Le onzième mois, le candidat, pour marquer ce qui allait être l’événement capital de sa carrière académique, offrait un repas à ses condisciples, ce qui représentait pour lui une grande dépense personnelle, Peu avant le repas et précédé du responsable de la Maison d’étudiant à laquelle il appartenait, il faisait le tour de l’assemblée des moines, un bâton d’encens dans une main et, dans l’autre, une bannière sur laquelle étaient inscrits quelques vers. A l’origine, c’est le moine qui devait composer ces vers, ce qui était pour lui l’occasion de faire montre de son érudition ; mais, plus tard, cela se résuma à une simple formalité et tout verset à connotation favorable était le bienvenu.

Le Débat

Les débats avaient lieu au collège durant le onzième mois. Il y avait deux sortes de défis : le débat long et le débat court. Chaque jour, le candidat subissait un examen de débat court qui durait approximativement de midi à cinq heures du soir. Lorsque tous les candidats avaient achevé les séances de débats courts, les débats longs commençaient. Les deux sortes de débats commençaient en même temps mais les débats longs pouvaient se prolonger jusqu’à dix heures du soir. La durée de cet examen qui se passait au collège variait selon qu’il s’agissait des catégories de Géshé Lharampa, Tsorampa ou Lingtse. Puisque chaque collège présentait chaque année quatre ou cinq candidats Lharampa et autant pour les deux autres catégories de Géshés, ces séances de débats pouvaient durer huit jours environ.

A un certain moment, avant que ne commence son débat, le Géshé se rendait chez le directeur d’études de sa Maison, son Lama Shung-leg-pa, pour lui demander conseil sur le choix du sujet à commenter. Le jour fatidique arrivé, le candidat invitait le Lama Shung-leg-pa et tous les autres candidats Géshé dans la chambre qu’il occupait dans sa Maison. Le Lama Shung-leg-pa s’installait sur un trône et, en manifestation de respect, le candidat se prosternait devant lui.
Un repas substantiel était offert alors à toutes les personnes présentes. Aussitôt après, le candidat présentait son Lama Shung-leg-pa à l’assemblée. Les candidats Géshé s’asseyaient en rang, le candidat du jour étant, lui, assis en bout de rang, à droite. Tenant sa coiffe à hauteur de son front, il récitait des louanges aux Bouddhas et aux Bodhisattvas et racontait un épisode de la vie du Bouddha. Il commentait ensuite les versets que lui avait donnés le Lama Shung-leg-pa et poursuivait ainsi jusqu’à ce que l’abbé l’interrompe. Il portait alors à la connaissance de tous la liste des sujets retenus pour le débat. Autrefois, c’était parmi ces sujets que les autres débatteurs tiraient les thèmes de leurs propres débats. Plus tard, cela devint une simple formalité et l’on ne mentionna plus que les sujets à caractère favorable. Le candidat Géshé concluait son énumération par une brève récapitulation des subdivisions des cinq thèmes principaux. Des fruits secs étaient offerts avec cérémonie à l’abbé et aux tulkus, puis ils étaient lancés aux autres personnes de l’assistance.

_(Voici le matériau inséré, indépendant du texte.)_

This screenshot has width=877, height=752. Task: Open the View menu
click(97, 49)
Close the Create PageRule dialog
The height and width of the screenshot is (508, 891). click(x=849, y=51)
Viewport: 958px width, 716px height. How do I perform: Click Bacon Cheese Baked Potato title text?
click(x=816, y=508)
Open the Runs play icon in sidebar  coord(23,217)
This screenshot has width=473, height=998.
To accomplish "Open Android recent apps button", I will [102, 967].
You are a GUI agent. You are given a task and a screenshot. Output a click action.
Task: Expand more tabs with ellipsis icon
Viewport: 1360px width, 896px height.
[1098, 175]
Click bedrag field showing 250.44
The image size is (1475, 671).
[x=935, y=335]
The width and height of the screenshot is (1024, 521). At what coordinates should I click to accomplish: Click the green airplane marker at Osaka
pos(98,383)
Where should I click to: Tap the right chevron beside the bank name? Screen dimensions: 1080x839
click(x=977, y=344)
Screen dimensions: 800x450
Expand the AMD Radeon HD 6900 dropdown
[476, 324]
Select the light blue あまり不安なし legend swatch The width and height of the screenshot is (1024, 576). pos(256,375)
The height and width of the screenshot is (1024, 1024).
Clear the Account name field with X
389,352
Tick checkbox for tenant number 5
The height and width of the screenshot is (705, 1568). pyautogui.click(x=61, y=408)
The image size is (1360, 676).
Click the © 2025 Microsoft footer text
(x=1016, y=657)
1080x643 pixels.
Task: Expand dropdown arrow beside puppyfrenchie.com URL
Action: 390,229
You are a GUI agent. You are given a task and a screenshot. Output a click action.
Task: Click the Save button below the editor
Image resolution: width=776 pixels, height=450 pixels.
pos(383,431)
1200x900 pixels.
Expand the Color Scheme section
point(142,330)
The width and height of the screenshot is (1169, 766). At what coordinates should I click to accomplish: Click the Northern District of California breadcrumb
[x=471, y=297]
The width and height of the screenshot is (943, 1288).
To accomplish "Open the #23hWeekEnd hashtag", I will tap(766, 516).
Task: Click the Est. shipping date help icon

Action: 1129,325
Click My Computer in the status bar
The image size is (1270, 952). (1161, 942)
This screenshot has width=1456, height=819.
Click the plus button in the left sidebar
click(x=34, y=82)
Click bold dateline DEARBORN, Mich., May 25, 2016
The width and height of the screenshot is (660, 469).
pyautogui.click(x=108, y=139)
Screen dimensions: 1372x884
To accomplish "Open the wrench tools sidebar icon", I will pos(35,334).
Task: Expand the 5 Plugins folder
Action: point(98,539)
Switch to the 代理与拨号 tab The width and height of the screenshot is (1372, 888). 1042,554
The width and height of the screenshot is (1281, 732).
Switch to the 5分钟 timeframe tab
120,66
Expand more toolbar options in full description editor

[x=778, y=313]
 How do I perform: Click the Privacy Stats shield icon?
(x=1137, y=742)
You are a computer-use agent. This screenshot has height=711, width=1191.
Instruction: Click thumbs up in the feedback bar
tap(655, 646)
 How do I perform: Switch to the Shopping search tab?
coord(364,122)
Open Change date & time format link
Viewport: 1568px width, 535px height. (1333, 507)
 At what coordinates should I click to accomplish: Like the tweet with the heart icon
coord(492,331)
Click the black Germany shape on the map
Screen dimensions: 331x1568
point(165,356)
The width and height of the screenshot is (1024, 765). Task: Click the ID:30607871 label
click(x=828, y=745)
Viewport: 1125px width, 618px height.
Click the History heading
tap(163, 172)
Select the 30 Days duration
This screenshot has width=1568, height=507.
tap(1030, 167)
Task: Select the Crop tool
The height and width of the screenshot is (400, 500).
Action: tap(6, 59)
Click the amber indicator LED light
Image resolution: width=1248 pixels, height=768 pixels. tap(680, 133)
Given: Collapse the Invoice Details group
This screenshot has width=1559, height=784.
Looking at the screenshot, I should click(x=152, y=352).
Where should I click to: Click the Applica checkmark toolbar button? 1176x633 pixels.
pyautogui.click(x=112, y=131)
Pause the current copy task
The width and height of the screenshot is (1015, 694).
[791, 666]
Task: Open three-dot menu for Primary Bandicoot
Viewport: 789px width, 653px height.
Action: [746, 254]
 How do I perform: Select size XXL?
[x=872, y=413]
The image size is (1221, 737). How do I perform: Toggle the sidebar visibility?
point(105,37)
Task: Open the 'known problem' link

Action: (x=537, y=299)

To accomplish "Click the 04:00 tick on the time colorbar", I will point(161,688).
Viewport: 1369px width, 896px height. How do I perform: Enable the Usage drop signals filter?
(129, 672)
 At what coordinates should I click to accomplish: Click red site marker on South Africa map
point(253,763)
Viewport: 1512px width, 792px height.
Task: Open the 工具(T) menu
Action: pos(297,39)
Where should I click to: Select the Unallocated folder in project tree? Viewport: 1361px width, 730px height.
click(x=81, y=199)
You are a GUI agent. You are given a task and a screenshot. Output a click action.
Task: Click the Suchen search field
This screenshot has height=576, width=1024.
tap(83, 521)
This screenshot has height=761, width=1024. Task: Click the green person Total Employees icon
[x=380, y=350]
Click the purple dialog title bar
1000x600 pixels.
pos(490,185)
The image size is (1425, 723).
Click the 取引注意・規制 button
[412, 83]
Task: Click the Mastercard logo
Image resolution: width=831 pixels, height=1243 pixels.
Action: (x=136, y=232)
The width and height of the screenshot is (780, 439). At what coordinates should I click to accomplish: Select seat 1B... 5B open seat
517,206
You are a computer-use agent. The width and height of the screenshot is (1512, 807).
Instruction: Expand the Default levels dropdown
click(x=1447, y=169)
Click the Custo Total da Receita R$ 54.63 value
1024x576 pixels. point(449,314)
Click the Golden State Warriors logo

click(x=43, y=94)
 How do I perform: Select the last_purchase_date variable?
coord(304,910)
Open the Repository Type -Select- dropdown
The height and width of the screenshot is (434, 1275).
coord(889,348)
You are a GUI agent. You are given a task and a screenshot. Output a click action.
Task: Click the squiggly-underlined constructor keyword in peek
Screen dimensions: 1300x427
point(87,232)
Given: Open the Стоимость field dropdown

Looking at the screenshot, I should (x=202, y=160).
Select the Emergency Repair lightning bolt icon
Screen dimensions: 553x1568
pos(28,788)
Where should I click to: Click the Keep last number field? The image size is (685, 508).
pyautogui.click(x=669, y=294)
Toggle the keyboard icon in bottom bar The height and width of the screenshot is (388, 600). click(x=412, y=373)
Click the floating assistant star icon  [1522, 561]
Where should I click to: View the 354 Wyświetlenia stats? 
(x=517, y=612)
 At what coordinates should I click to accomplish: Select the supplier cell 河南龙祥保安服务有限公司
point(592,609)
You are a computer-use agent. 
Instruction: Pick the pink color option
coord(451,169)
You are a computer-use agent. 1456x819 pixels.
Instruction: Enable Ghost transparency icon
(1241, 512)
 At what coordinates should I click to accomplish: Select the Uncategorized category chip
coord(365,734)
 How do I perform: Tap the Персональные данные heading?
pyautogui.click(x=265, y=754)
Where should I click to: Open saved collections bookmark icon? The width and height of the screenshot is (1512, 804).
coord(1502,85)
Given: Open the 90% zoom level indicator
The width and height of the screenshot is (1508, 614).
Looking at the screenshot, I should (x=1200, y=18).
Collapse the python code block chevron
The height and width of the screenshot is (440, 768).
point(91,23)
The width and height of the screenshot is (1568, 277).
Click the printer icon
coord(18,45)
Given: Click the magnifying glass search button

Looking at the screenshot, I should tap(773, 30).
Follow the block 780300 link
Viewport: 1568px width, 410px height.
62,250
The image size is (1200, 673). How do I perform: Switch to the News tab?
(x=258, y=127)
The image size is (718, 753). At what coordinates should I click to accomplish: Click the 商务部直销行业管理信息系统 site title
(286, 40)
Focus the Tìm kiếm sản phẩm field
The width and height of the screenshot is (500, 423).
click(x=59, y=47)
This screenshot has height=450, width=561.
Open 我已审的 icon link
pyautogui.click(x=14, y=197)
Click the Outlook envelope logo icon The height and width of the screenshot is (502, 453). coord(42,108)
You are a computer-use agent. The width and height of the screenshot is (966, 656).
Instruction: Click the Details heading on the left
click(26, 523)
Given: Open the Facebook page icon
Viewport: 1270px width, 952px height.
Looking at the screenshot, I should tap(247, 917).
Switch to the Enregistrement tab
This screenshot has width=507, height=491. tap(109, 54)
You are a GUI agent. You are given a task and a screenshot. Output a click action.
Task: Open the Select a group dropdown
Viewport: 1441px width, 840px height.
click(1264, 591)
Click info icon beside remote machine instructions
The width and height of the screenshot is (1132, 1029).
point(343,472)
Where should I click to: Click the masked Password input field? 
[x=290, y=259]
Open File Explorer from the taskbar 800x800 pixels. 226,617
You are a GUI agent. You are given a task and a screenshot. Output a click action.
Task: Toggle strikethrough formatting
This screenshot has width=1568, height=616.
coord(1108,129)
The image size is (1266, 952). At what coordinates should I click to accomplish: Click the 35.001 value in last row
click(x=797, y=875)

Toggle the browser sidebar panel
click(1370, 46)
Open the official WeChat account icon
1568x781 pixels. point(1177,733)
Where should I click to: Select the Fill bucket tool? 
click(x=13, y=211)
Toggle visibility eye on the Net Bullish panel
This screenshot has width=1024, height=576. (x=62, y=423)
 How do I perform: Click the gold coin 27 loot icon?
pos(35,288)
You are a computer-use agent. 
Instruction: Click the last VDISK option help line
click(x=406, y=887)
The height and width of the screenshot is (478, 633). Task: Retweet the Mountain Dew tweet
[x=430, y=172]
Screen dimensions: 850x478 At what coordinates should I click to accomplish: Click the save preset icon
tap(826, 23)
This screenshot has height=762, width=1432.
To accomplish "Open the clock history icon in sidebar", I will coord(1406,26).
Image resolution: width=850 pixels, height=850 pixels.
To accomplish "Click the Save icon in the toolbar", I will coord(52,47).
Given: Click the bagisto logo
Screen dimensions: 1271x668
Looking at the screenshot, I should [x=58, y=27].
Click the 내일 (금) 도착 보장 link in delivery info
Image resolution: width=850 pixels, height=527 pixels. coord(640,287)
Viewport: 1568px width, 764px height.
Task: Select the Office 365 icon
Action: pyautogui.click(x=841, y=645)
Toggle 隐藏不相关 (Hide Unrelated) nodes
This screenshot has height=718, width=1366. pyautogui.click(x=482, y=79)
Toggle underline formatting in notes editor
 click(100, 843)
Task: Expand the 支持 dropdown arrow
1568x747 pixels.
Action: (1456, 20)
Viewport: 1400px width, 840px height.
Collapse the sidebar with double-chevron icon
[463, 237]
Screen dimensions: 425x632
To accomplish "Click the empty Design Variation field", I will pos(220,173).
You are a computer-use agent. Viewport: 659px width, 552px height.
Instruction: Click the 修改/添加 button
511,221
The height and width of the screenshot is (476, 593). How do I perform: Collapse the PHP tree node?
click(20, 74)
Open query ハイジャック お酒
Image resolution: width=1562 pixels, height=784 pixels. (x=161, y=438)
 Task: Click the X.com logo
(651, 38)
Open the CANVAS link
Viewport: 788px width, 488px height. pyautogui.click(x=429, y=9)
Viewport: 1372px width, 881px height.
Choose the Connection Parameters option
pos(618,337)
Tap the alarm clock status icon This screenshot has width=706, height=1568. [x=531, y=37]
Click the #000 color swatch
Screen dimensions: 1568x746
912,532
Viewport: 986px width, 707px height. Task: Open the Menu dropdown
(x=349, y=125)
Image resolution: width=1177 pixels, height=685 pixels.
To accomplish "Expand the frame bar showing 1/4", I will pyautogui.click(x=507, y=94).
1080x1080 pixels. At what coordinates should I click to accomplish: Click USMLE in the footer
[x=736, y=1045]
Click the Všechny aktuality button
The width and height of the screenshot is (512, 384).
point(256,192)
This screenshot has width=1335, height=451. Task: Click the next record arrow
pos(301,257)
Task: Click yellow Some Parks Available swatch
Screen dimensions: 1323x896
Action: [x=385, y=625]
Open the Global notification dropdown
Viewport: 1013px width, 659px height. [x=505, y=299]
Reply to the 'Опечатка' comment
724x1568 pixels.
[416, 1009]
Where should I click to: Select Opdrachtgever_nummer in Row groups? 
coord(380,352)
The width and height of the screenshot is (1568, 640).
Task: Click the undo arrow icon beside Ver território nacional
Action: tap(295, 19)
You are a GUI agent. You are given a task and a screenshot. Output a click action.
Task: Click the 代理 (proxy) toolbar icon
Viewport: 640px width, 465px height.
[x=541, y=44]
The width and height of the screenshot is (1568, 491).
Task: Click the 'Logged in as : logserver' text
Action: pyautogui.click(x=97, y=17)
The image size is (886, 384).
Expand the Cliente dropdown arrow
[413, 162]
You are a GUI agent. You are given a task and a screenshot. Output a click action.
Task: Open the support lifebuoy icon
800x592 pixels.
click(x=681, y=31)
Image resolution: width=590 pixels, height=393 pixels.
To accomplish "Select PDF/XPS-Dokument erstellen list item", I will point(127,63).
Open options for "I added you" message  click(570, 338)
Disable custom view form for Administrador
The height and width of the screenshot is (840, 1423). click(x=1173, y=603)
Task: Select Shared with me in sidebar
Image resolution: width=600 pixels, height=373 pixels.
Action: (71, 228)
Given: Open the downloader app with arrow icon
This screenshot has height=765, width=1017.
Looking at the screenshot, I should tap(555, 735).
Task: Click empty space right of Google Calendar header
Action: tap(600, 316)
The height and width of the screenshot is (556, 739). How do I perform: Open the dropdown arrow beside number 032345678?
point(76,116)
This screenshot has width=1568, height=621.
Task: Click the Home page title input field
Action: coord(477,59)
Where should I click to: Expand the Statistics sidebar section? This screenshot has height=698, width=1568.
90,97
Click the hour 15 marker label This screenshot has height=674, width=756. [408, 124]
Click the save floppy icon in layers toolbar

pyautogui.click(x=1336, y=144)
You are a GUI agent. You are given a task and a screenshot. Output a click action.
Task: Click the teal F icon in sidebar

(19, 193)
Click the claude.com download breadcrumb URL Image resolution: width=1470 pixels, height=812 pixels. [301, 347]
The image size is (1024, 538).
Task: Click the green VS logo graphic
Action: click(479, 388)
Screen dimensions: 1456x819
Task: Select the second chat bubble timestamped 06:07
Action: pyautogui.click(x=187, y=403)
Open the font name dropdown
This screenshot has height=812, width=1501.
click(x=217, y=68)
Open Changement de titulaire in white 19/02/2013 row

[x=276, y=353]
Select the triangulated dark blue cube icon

Un concurrent se levait alors et, choisissant un thème favorable, l’esprit d’éveil par exemple, il engageait le débat avec le candidat. Dans les épreuves de débats longs, les débatteurs étaient des Géshés expérimentés qui n’assistaient plus aux sessions quotidiennes de défis ordinaires. Ils étaient suivis par les Tulkus Tsogchen, des lamas réincarnés de haut rang. L’abbé déterminait la durée de chaque débat.
Pour les épreuves de débats courts, la participation des moines qui n’étaient pas encore Géshé, des candidats Géshés ainsi que de tous les tulkus, même les plus jeunes, étaient obligatoire. Les sujets étaient la Connaissance et la Discipline, suivis de la Voie médiane. Les débats terminés, le Lama Sung-leg-pa se levait et, après avoir fait passer en revue les événements du jour, dédiait les mérites accumulés à la diffusion du Dharma. Le candidat au titre de Géshé Lharampa devait en outre participer à une session supplémentaire. Ce débat qui durait toute une nuit et portait sur la Dialectique, avait lieu à Jang, au cours de l’assemblée générale d’hiver. Les participants étaient tous des candidats avancés et l’événement était suivi avec passion par tous les moines participant à la réunion.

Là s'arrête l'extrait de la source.